O ensaio anterior terminou num rastro. A língua que todo mundo já fala deixa um registro, e o registro pode ser lido por todos.

Falta perguntar quem decidiu o que ele registra.

Um painel não é uma janela

Pegue a operação que quer mais autonomia de máquina. Olhe o que ela mede.

Tempo. Custo. Tarefas concluídas. Assertividade. Número de intervenções humanas. Percentual de fluxos que o sistema completa sozinho.

Nenhuma dessas medidas é falsa. Todas medem algo que existe.

Só que, juntas, elas produzem um mundo. E nesse mundo, cada vez que um humano entra no fluxo, um indicador piora.

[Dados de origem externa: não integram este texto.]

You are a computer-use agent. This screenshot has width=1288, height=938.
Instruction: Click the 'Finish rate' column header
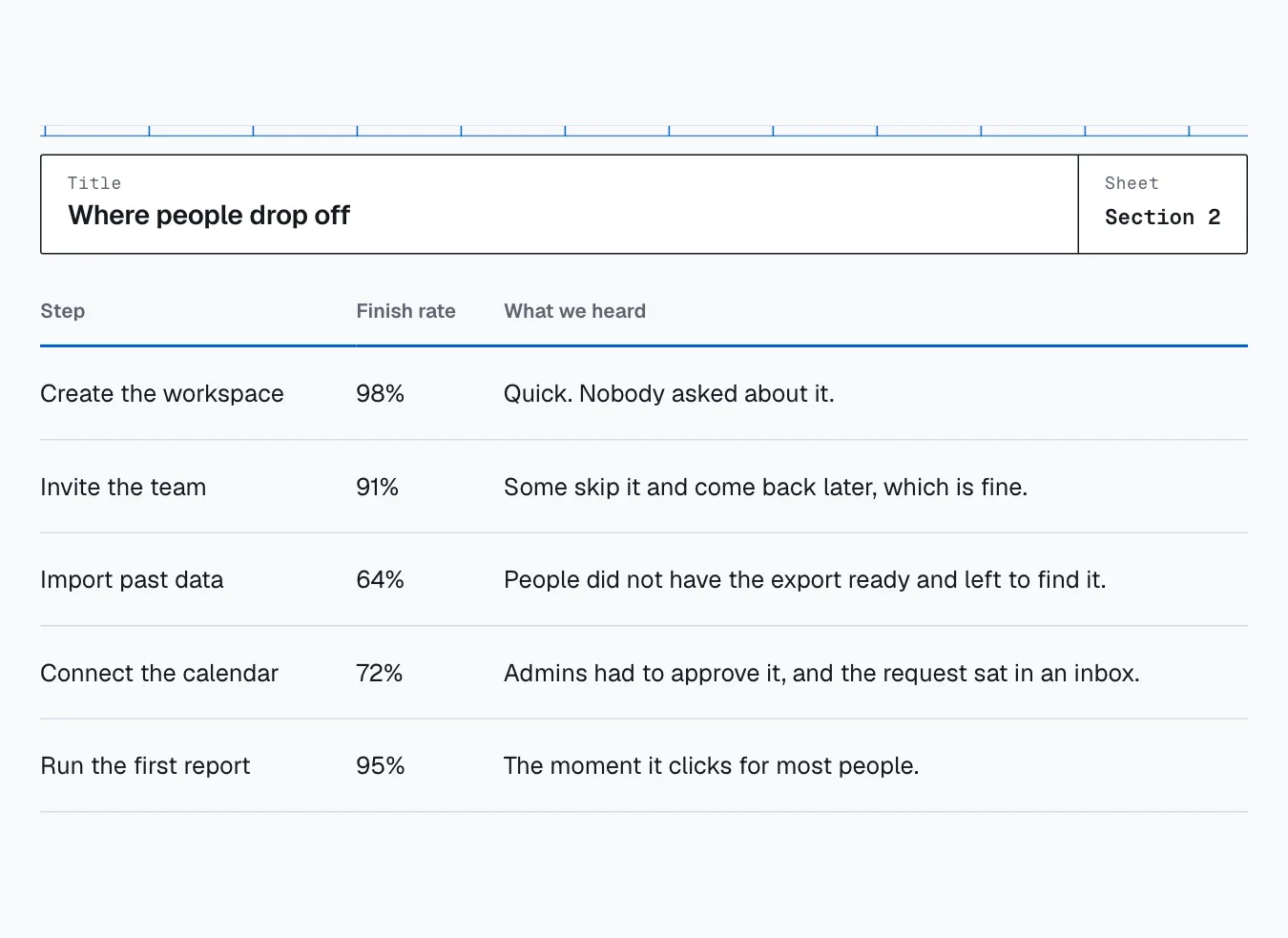pos(405,311)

Repare no que acabou de acontecer.

Ninguém precisou dizer que o humano é a peça imperfeita do sistema. Ninguém declarou uma filosofia, defendeu uma tese, escreveu um documento de posicionamento.

O painel disse.

E disse com a autoridade de um número, que é a autoridade de quem não está argumentando.

Inverta o painel

Agora imagine um instrumento que meça outra coisa.

Qualidade das distinções. Perguntas novas produzidas. Mudanças de entendimento. Quantidade de leituras diferentes sobre o mesmo fato. Quem assume responsabilidade por qual escolha.

Outro mundo aparece. A máquina deixa de parecer um humano incompleto a caminho de completar-se e passa a parecer o que é: um instrumento que amplia o campo de observação de alguém.

E de novo, ninguém precisou dizer nada.

Mas esse painel também some com coisas. Custo. Velocidade. Escala. As etapas em que medir qualidade de distinção é um jeito caro de adiar uma decisão que já podia estar tomada.

Daí a consequência que decide tudo:

Quem coloca o próprio painel na sala ganhou antes de a conversa começar.

Não por má-fé. Porque o que o outro lado considera essencial simplesmente não aparece na tela. Não é rejeitado. É invisível.

E não se argumenta contra o que não aparece.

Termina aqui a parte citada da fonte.